What is needed -
Repeat each line of the material exactly.

Data under study -
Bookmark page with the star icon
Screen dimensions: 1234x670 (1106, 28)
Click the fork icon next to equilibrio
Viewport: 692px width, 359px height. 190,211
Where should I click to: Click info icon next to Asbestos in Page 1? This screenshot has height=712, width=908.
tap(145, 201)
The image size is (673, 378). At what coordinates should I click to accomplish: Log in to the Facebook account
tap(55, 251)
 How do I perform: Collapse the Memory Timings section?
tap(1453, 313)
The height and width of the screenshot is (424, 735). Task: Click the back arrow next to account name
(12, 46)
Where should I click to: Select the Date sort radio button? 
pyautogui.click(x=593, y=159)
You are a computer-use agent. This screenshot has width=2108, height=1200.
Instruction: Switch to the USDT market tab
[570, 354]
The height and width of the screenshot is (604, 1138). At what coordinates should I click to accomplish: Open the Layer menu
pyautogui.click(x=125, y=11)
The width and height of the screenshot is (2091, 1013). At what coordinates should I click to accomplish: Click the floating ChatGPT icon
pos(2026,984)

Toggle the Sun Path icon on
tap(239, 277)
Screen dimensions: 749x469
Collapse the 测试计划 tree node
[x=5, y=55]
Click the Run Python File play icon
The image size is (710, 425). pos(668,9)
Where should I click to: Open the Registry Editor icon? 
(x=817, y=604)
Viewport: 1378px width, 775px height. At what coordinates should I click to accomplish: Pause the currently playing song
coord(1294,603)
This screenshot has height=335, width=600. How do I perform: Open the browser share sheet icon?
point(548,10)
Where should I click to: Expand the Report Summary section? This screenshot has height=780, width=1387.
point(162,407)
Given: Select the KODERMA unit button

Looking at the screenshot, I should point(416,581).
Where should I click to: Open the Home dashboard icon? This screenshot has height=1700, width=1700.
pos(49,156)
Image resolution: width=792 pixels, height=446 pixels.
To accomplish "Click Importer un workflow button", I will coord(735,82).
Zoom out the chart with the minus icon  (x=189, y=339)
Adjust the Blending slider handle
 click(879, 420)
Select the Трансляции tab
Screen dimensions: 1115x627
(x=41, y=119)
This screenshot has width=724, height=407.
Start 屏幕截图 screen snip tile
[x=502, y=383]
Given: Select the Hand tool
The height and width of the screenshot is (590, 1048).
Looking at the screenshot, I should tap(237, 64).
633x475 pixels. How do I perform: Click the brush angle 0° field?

Response -
Bookmark page with the star icon
Screen dimensions: 1234x670 (1106, 28)
Click the fork icon next to equilibrio
Viewport: 692px width, 359px height. 190,211
Where should I click to: Click info icon next to Asbestos in Page 1? This screenshot has height=712, width=908.
tap(145, 201)
The image size is (673, 378). At what coordinates should I click to accomplish: Log in to the Facebook account
tap(55, 251)
 How do I perform: Collapse the Memory Timings section?
tap(1453, 313)
The height and width of the screenshot is (424, 735). Task: Click the back arrow next to account name
(12, 46)
Where should I click to: Select the Date sort radio button? 
pyautogui.click(x=593, y=159)
You are a computer-use agent. This screenshot has width=2108, height=1200.
Instruction: Switch to the USDT market tab
[570, 354]
The height and width of the screenshot is (604, 1138). At what coordinates should I click to accomplish: Open the Layer menu
pyautogui.click(x=125, y=11)
The width and height of the screenshot is (2091, 1013). At what coordinates should I click to accomplish: Click the floating ChatGPT icon
pos(2026,984)

Toggle the Sun Path icon on
tap(239, 277)
Screen dimensions: 749x469
Collapse the 测试计划 tree node
[x=5, y=55]
Click the Run Python File play icon
The image size is (710, 425). pos(668,9)
Where should I click to: Open the Registry Editor icon? 
(x=817, y=604)
Viewport: 1378px width, 775px height. At what coordinates should I click to accomplish: Pause the currently playing song
coord(1294,603)
This screenshot has height=335, width=600. How do I perform: Open the browser share sheet icon?
point(548,10)
Where should I click to: Expand the Report Summary section? This screenshot has height=780, width=1387.
point(162,407)
Given: Select the KODERMA unit button

Looking at the screenshot, I should point(416,581).
Where should I click to: Open the Home dashboard icon? This screenshot has height=1700, width=1700.
pos(49,156)
Image resolution: width=792 pixels, height=446 pixels.
To accomplish "Click Importer un workflow button", I will coord(735,82).
Zoom out the chart with the minus icon  (x=189, y=339)
Adjust the Blending slider handle
 click(879, 420)
Select the Трансляции tab
Screen dimensions: 1115x627
(x=41, y=119)
This screenshot has width=724, height=407.
Start 屏幕截图 screen snip tile
[x=502, y=383]
Given: Select the Hand tool
The height and width of the screenshot is (590, 1048).
Looking at the screenshot, I should tap(237, 64).
633x475 pixels. How do I perform: Click the brush angle 0° field?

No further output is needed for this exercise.